We weren't scared of Fay. It was a category 1 hurricane at it's worst, and got downgraded to a tropical storm well before it hit us. As storm-jaded Floridians we felt there was nothing to fear. Hell, Fay was even correcting some water shortfalls caused by a long draught a few years back that Mother Nature had thus far failed to address.
After a night of blowing and raining, we felt like we had seen the worst Fay had to show us with this branch that fell off of our magnolia tree in the front yard. I even Twittered that Fay hits like a girl.

Ripples in the Water
The next day, while we were still technically underneath Fay's skirts, Lena and I decided to go out for a drive. We wanted some damn thing from Target, I don't remember what, and then we were going to head over to the game store for my new DM's screen that had just arrived. The parking lot at the game store was a lake, and I stalled out the car. In an instant, I sent $1,100 down a parking lot storm drain.
Taking a cab home, we then discovered that an old sycamore tree in our back yard had fallen when the rain-saturated ground beneath it had turned to mud. The tree went crashing through the fence and missed the neighbor's house by about three feet. (Whew!)
The basement flooded but like the car this was pretty much my fault. We have a sump pump, but I always forget to turn it on until the room is already full of water. I think I need to make a checklist.
Wandering the Neighborhood
Walking to the corner, I looked down the street towards the river.

I decided to wander that way for a better look. The St. Johns always clocks a storm surge, but it usually isn't too bad. Fay wasn't even a big storm, but it was slow, and it was dumping a lot of water.

I walked (waded, really) another block and looked around. Right

left

and across the corner.

So I went out into the middle of the street to look down at the river. Several other brave souls had already headed that way and though I had no notion to follow, I did want to check it out.
Here you can see that the street seems to extend straight out into the river. It actually does, since we were at high tide, the ground was soaked and the water was about 2-3 feet over the sea wall.

In this next one you get a better view of the river, clearly irritated at having grown too fat for it's clothes. The woman standing with the baby is in 3 feet of water, with nothing but rushing currents between her and the St. Johns. This is the more classic definition of stupid.

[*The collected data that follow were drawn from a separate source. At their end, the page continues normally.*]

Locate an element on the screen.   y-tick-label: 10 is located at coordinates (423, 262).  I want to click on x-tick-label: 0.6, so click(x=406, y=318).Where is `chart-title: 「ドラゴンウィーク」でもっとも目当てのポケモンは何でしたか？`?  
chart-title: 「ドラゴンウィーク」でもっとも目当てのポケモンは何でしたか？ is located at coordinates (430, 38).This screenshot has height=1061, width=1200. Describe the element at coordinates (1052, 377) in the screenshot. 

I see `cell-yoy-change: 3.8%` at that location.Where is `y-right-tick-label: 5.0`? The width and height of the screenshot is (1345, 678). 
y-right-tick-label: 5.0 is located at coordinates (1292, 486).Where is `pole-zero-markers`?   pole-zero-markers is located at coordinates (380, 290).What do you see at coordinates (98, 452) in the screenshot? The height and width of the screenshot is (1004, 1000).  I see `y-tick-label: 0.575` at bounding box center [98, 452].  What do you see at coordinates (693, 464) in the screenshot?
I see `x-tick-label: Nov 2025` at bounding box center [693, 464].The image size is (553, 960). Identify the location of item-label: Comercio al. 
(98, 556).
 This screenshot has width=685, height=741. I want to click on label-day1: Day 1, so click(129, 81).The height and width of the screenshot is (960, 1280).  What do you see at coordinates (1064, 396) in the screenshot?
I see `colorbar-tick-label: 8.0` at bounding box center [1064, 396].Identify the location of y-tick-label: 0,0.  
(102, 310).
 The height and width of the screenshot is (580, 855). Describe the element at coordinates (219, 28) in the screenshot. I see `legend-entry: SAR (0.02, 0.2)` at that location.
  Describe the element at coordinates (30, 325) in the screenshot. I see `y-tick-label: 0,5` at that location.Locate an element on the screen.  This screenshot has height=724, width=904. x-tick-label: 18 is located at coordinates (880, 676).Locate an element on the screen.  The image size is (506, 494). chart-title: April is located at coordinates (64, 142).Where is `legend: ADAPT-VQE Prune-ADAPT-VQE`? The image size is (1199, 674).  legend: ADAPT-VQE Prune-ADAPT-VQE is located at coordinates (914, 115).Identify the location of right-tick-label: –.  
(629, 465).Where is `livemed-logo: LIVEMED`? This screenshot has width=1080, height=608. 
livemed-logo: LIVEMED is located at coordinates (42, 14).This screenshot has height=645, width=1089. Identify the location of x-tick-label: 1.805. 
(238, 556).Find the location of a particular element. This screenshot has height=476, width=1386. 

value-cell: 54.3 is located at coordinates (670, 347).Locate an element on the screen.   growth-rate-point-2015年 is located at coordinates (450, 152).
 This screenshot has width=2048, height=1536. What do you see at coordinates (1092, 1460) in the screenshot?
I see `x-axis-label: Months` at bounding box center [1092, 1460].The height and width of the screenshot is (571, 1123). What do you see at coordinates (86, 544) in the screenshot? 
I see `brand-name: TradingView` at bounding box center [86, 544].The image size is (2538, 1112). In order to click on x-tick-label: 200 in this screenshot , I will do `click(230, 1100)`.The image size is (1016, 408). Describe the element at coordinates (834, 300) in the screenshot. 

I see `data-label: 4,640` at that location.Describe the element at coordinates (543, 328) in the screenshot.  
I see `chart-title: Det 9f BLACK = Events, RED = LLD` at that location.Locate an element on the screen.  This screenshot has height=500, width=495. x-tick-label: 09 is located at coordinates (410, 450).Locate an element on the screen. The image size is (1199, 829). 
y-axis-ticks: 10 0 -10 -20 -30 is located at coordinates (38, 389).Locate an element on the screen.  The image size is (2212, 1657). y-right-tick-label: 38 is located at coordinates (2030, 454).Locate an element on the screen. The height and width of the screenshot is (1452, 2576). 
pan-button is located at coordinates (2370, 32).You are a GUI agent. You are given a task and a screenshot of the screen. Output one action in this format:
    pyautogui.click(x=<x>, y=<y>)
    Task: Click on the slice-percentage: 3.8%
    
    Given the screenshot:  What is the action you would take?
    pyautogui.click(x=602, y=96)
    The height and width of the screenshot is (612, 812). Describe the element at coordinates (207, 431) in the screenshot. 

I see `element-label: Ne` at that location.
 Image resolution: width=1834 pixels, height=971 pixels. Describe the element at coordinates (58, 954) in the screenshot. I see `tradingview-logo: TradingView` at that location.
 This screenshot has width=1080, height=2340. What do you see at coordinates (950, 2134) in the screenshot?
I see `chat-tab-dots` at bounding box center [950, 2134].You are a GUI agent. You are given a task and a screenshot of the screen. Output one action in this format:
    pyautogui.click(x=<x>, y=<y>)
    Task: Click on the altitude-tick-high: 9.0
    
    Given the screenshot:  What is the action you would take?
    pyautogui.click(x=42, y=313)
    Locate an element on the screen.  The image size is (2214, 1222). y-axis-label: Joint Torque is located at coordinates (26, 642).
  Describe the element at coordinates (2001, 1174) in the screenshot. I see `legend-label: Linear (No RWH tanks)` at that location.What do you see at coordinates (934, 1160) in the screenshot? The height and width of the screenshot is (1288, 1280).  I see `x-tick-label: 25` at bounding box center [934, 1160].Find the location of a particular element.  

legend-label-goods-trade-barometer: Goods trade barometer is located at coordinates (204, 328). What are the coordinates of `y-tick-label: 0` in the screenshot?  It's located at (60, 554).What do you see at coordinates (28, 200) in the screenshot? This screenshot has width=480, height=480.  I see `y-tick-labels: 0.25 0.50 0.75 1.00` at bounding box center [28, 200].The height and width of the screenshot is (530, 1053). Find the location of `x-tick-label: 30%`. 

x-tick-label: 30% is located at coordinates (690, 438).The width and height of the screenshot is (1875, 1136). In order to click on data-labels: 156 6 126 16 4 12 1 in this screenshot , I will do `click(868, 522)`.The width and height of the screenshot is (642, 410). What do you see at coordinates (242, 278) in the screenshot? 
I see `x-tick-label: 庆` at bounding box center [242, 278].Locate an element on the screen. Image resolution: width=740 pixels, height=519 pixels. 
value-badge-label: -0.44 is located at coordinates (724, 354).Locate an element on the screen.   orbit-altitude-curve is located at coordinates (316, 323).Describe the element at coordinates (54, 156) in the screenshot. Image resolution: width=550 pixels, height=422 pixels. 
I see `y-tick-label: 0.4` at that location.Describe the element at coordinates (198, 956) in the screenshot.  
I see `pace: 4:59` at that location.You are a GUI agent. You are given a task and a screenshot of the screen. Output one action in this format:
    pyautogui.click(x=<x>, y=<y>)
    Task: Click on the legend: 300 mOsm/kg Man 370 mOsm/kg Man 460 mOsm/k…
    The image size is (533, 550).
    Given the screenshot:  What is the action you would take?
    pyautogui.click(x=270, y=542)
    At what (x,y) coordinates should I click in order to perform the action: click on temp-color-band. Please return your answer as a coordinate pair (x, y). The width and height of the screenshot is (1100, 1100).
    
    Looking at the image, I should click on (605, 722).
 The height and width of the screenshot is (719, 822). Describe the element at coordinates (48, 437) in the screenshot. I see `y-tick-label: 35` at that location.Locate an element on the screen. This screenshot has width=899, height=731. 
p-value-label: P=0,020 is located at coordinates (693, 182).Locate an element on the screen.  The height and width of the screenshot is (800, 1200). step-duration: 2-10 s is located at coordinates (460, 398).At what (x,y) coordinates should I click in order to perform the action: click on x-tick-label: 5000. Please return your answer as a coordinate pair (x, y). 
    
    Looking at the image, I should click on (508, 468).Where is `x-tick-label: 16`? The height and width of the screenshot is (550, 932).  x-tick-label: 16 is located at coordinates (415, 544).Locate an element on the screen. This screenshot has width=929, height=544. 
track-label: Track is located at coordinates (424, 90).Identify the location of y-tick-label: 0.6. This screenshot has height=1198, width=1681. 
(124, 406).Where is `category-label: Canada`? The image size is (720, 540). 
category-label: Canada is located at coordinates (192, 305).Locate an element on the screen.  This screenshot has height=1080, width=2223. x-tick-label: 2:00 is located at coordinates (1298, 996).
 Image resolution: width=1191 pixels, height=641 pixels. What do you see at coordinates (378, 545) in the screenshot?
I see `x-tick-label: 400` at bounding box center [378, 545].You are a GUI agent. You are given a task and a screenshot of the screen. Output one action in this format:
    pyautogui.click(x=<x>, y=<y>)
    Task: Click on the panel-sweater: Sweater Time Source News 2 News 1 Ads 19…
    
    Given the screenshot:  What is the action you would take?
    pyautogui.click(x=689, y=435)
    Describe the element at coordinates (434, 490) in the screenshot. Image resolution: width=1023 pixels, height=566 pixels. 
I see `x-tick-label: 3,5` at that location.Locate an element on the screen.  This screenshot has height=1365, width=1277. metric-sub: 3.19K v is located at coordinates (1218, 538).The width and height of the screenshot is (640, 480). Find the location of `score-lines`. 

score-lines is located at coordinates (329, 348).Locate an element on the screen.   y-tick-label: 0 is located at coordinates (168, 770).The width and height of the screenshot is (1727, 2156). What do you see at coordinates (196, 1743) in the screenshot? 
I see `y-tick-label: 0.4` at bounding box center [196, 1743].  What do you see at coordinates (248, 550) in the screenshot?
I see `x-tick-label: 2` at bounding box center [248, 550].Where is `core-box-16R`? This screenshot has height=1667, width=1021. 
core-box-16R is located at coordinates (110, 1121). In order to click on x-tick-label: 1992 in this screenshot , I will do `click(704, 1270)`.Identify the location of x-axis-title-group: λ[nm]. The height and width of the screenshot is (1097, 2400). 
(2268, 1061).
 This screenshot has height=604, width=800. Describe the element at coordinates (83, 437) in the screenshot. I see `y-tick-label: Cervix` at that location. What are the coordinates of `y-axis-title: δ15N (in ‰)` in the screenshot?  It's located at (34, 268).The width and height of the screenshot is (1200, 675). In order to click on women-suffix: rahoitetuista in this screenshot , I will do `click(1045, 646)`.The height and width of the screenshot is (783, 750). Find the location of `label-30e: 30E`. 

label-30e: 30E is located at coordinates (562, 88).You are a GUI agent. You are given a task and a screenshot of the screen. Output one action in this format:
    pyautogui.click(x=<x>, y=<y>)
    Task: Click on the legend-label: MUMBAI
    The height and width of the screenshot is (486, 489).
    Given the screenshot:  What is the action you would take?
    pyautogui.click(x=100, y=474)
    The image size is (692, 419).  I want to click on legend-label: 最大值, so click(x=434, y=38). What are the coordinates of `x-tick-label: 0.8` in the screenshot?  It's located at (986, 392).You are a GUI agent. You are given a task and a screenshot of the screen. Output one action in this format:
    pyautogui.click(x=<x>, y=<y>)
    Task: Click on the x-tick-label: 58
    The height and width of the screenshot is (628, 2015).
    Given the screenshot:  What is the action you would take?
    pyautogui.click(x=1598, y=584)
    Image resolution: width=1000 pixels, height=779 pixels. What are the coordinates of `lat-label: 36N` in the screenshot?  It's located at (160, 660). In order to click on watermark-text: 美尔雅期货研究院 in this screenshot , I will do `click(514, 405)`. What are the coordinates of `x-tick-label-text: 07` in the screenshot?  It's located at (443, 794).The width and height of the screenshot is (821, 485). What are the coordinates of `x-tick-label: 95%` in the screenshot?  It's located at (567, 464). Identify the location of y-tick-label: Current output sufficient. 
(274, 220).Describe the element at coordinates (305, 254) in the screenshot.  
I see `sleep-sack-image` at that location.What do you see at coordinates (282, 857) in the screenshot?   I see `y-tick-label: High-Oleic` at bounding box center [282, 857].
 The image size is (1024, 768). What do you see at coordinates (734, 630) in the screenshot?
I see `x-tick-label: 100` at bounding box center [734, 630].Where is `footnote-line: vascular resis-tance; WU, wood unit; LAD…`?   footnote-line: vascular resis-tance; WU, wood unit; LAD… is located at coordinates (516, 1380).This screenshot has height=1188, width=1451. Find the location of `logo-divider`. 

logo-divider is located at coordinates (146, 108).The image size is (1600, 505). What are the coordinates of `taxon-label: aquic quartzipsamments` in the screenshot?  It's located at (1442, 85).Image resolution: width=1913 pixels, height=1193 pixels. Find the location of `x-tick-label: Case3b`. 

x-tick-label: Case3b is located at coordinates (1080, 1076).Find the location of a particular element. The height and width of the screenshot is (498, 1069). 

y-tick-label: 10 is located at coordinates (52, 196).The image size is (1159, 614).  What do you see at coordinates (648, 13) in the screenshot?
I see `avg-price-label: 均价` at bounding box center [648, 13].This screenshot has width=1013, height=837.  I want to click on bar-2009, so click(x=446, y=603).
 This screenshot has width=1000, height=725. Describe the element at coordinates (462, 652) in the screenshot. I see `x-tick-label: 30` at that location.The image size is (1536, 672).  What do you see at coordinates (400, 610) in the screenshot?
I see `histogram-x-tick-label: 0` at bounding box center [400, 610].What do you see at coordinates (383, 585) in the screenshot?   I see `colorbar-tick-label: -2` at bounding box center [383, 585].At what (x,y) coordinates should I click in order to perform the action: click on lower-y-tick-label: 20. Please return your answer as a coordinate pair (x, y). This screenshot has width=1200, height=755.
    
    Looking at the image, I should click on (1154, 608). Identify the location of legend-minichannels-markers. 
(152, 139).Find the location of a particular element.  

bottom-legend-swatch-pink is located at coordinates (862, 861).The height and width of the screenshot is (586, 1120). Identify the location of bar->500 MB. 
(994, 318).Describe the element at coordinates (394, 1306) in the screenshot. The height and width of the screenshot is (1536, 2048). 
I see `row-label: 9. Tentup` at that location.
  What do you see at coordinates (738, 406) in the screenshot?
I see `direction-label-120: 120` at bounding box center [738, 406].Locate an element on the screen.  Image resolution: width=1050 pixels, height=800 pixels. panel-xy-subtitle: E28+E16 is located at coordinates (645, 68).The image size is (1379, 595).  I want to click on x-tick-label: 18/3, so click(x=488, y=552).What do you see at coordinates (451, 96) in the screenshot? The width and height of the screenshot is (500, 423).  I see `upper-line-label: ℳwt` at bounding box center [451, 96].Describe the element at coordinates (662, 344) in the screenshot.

When I was four years old I was visiting my relatives in Birmingham and while at the park I got into a fight with a six year old girl. (I forget what exactly I had done to deserve this, but I'm sure I did.) At the end of the rather abrupt scuffle she socked me in the eye in a credible imitation of the as-yet unknown Rocky Balboa, knocking me over and sending me home with a black eye my Aunt still talks about.
I have occasionally wondered who that girl was and why we fought. I don't know (nor do I think I ever did know) what that little girl's name was but it pleases me to think I do. From now on, I'm calling her Fay.